__ASSIGNMENT__. Pull every line holding the string "agent" from the records below.

__DATA FOR THIS EXERCISE__.

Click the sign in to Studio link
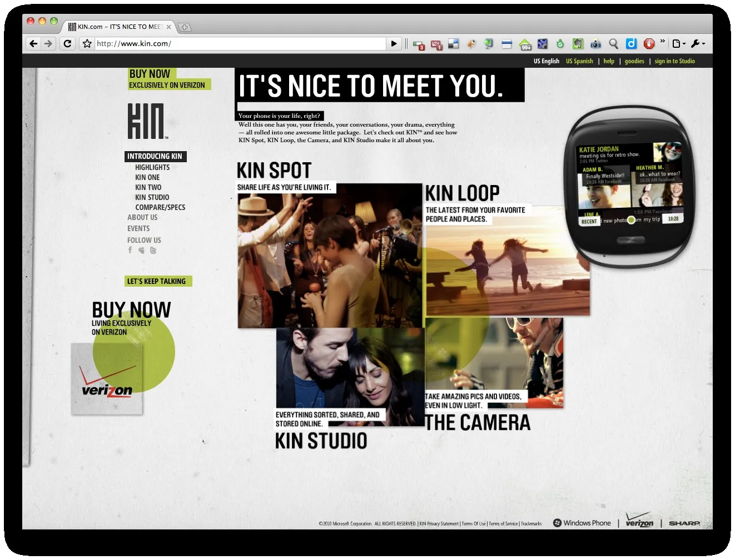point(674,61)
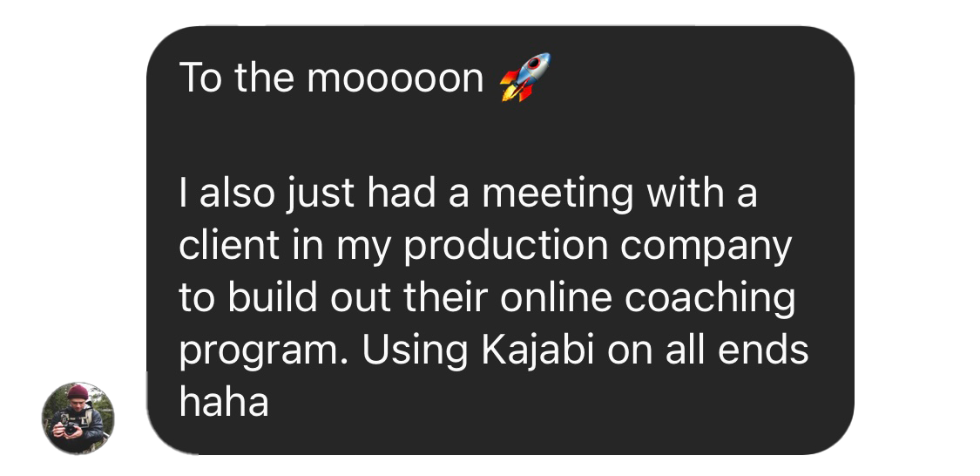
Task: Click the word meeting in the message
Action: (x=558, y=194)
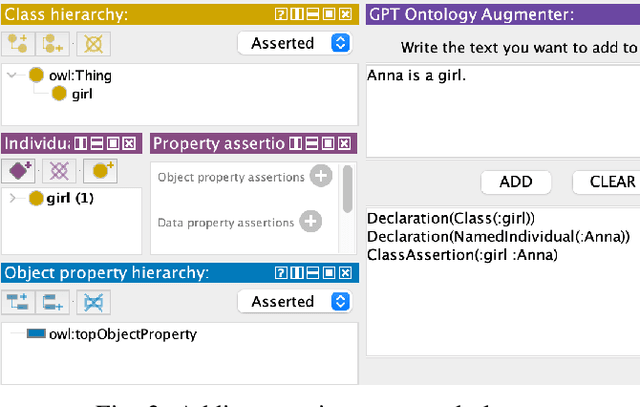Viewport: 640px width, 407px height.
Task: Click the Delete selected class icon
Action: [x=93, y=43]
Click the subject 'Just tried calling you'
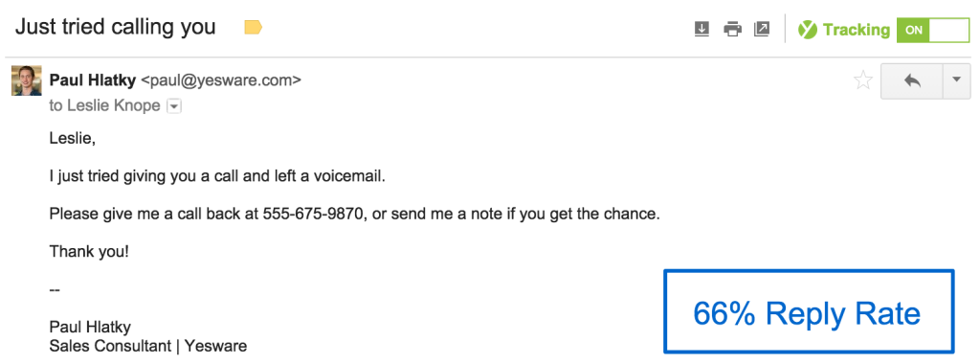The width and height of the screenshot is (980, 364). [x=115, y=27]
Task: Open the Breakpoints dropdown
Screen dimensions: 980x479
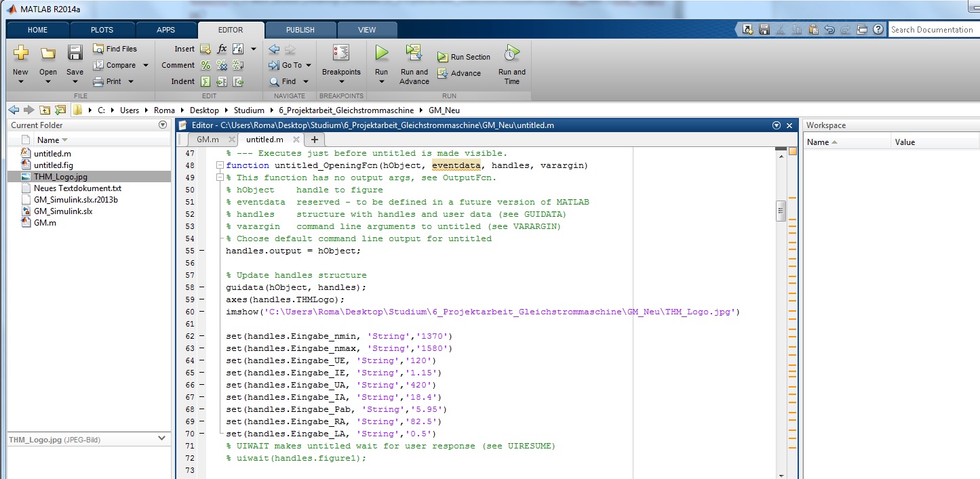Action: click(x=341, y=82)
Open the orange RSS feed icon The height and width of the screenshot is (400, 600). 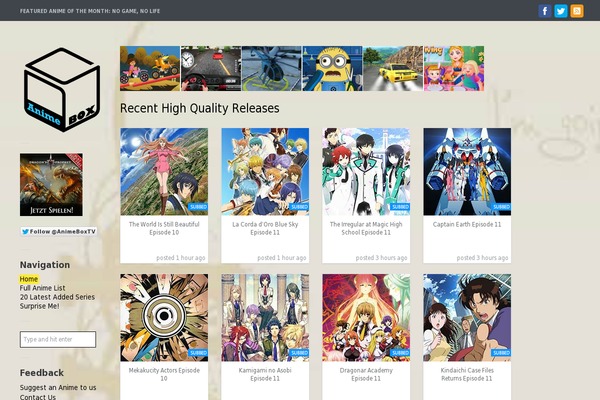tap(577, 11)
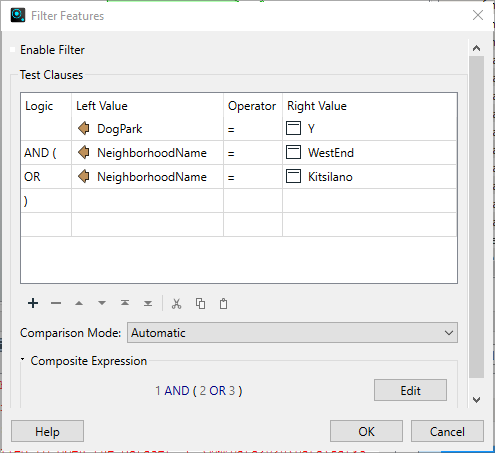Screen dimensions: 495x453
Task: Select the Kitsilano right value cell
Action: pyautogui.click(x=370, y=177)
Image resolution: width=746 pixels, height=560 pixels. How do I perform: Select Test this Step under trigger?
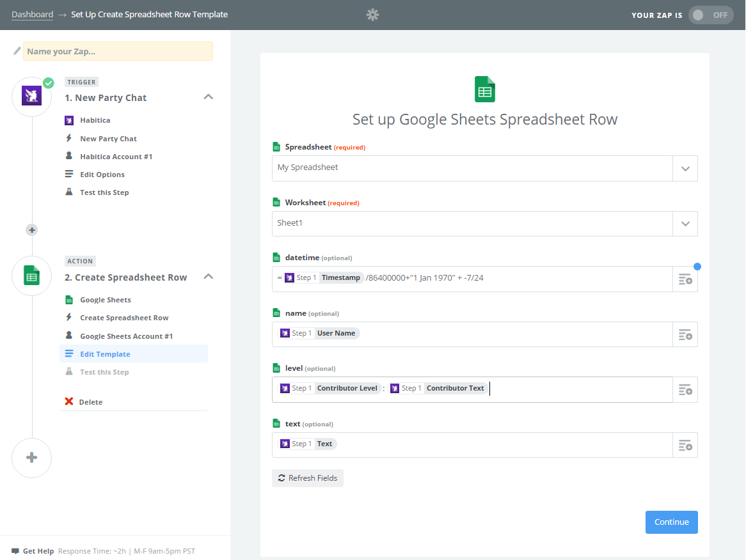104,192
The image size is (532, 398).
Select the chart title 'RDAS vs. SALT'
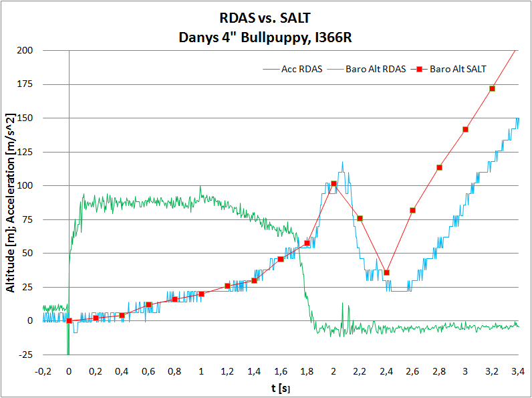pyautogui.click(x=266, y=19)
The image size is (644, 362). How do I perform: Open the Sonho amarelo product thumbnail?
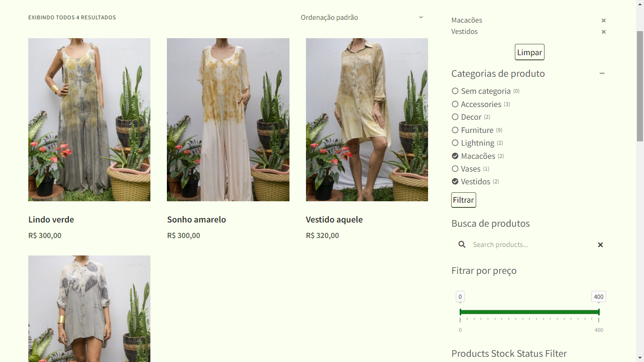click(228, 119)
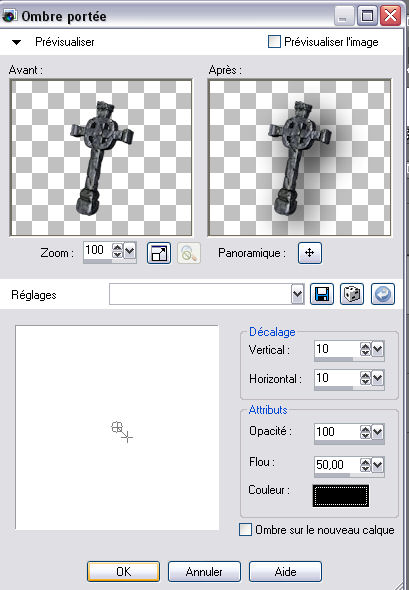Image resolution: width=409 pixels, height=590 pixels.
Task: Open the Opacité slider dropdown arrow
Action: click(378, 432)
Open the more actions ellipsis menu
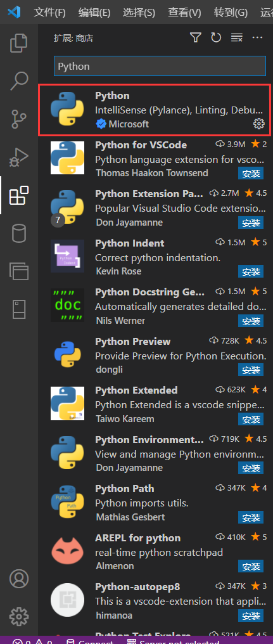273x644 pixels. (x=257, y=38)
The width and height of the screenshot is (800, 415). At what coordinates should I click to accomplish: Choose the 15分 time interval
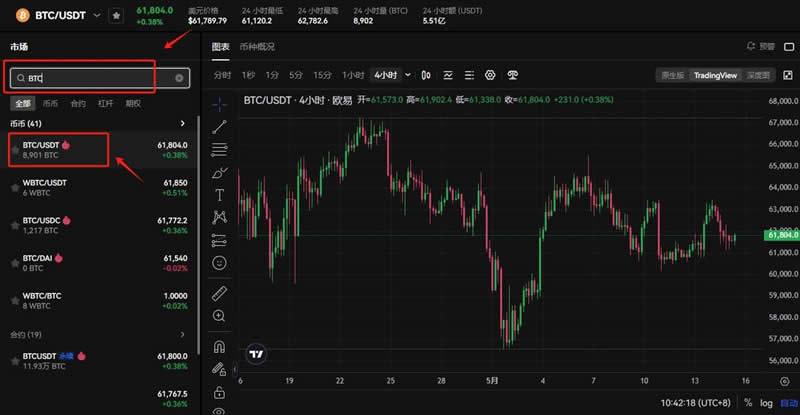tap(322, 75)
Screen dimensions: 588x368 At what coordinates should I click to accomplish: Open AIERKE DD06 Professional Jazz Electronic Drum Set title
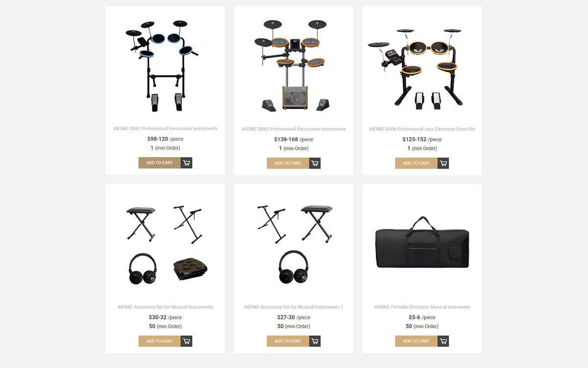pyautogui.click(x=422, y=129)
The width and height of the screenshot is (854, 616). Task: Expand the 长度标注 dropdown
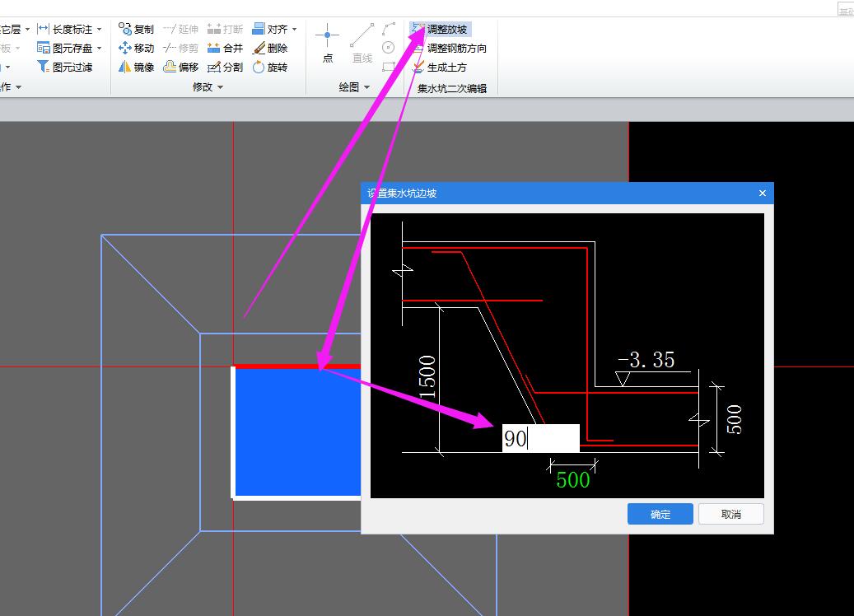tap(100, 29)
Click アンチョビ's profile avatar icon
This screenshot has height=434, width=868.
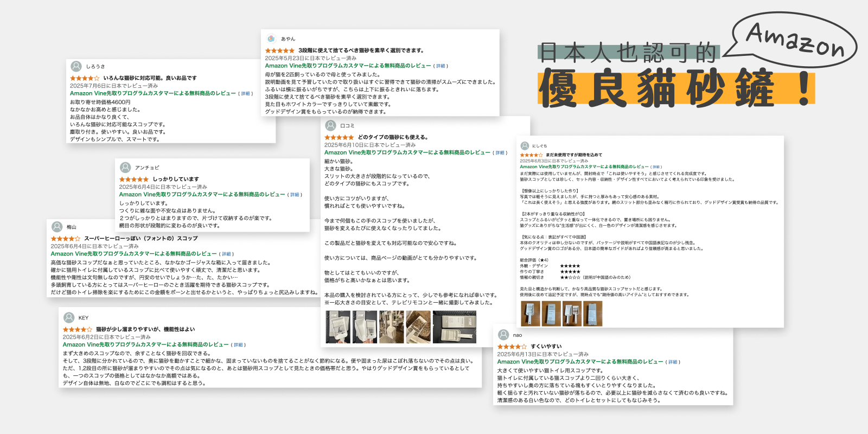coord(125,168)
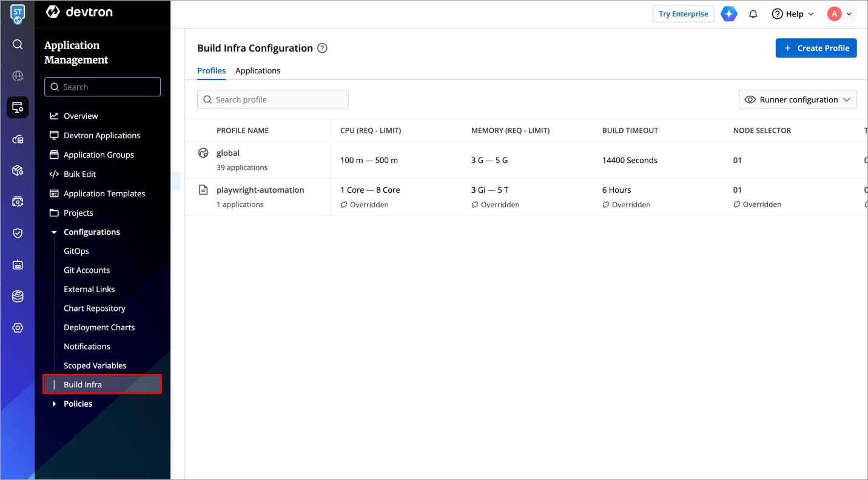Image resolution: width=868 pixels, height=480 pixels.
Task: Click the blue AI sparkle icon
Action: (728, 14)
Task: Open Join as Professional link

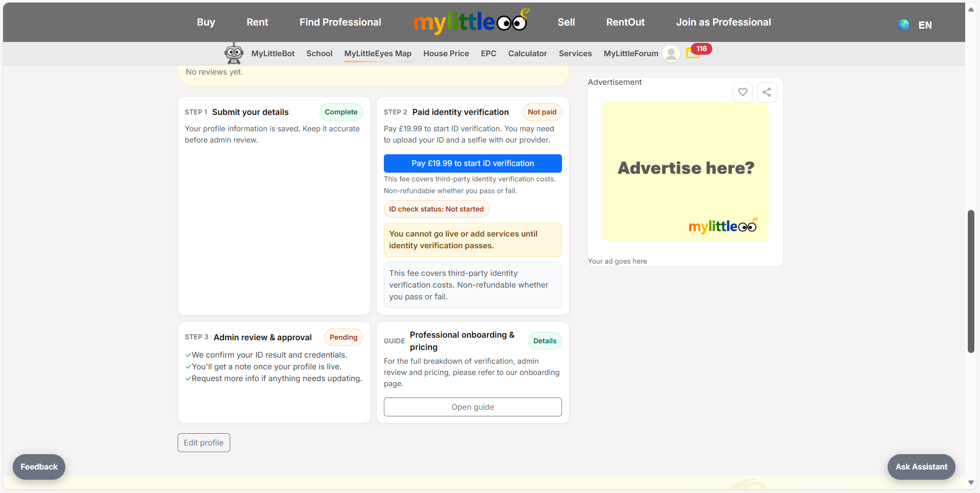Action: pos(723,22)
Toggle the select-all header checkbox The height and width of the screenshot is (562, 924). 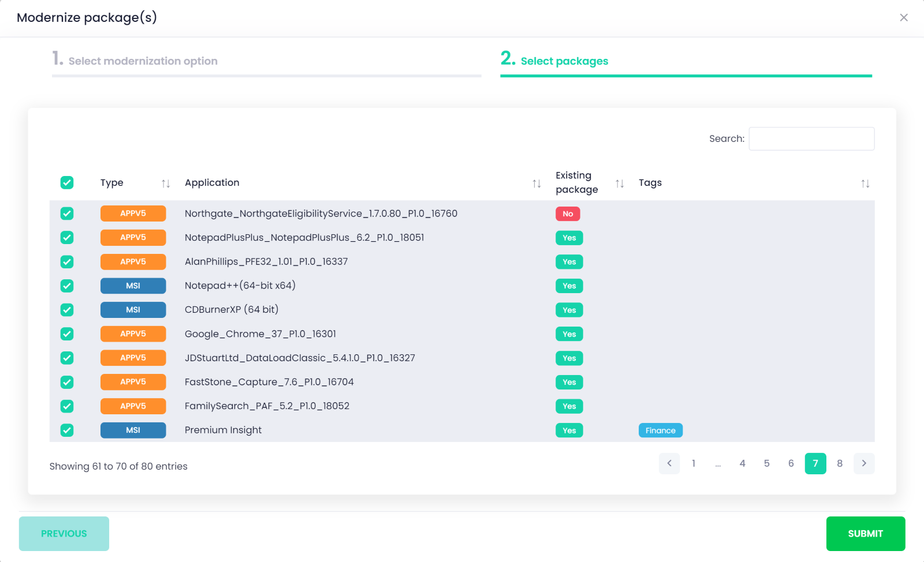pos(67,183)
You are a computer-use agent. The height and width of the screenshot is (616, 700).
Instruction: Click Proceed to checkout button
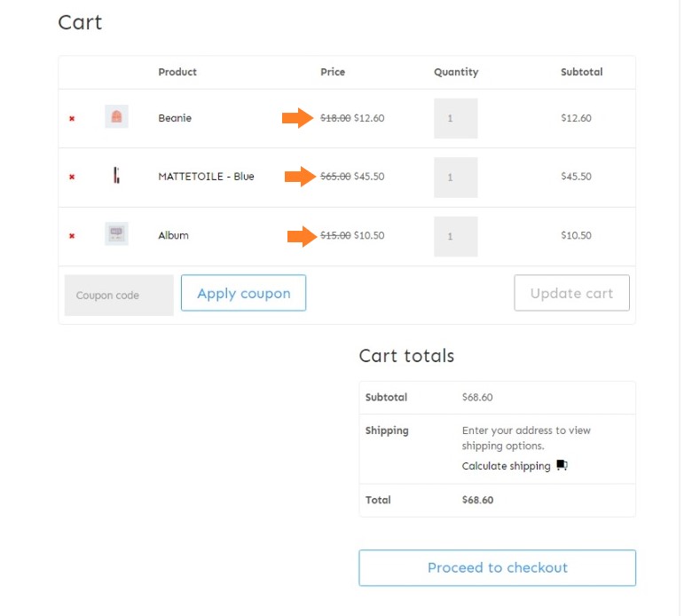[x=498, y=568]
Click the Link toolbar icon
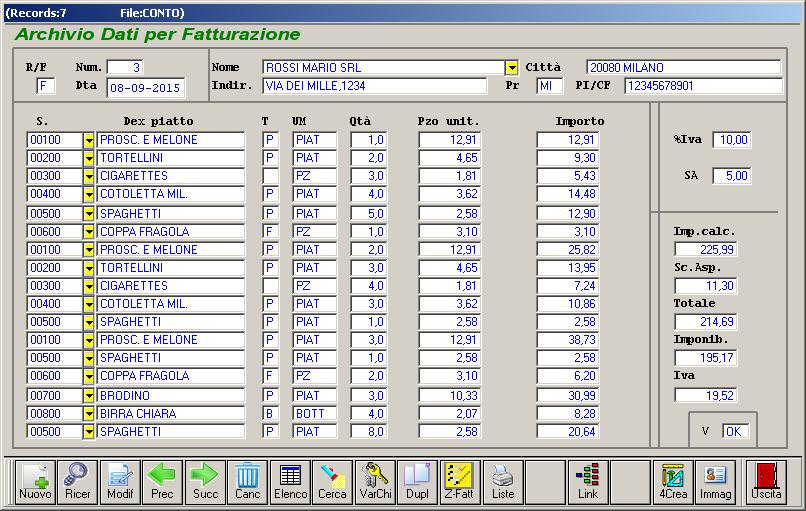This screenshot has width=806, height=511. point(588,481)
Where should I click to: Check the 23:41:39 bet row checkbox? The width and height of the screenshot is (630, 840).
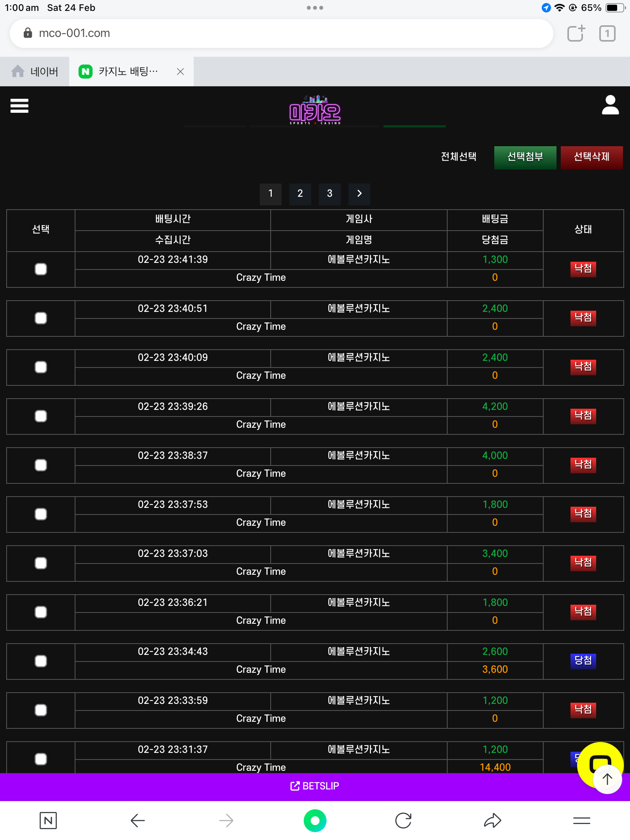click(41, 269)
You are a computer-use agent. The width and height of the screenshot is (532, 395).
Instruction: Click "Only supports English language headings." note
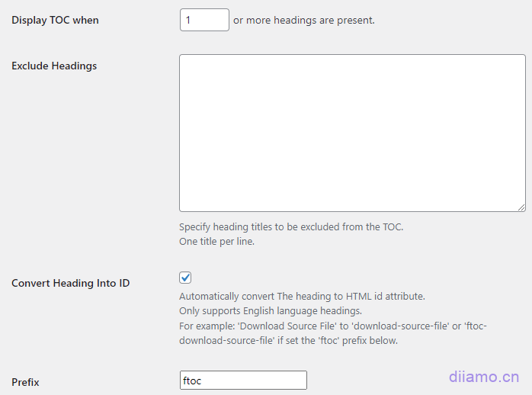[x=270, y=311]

__COMPLETED EXERCISE__.
You are a computer-use agent. The height and width of the screenshot is (616, 700).
You are a computer-use agent. The width and height of the screenshot is (532, 395).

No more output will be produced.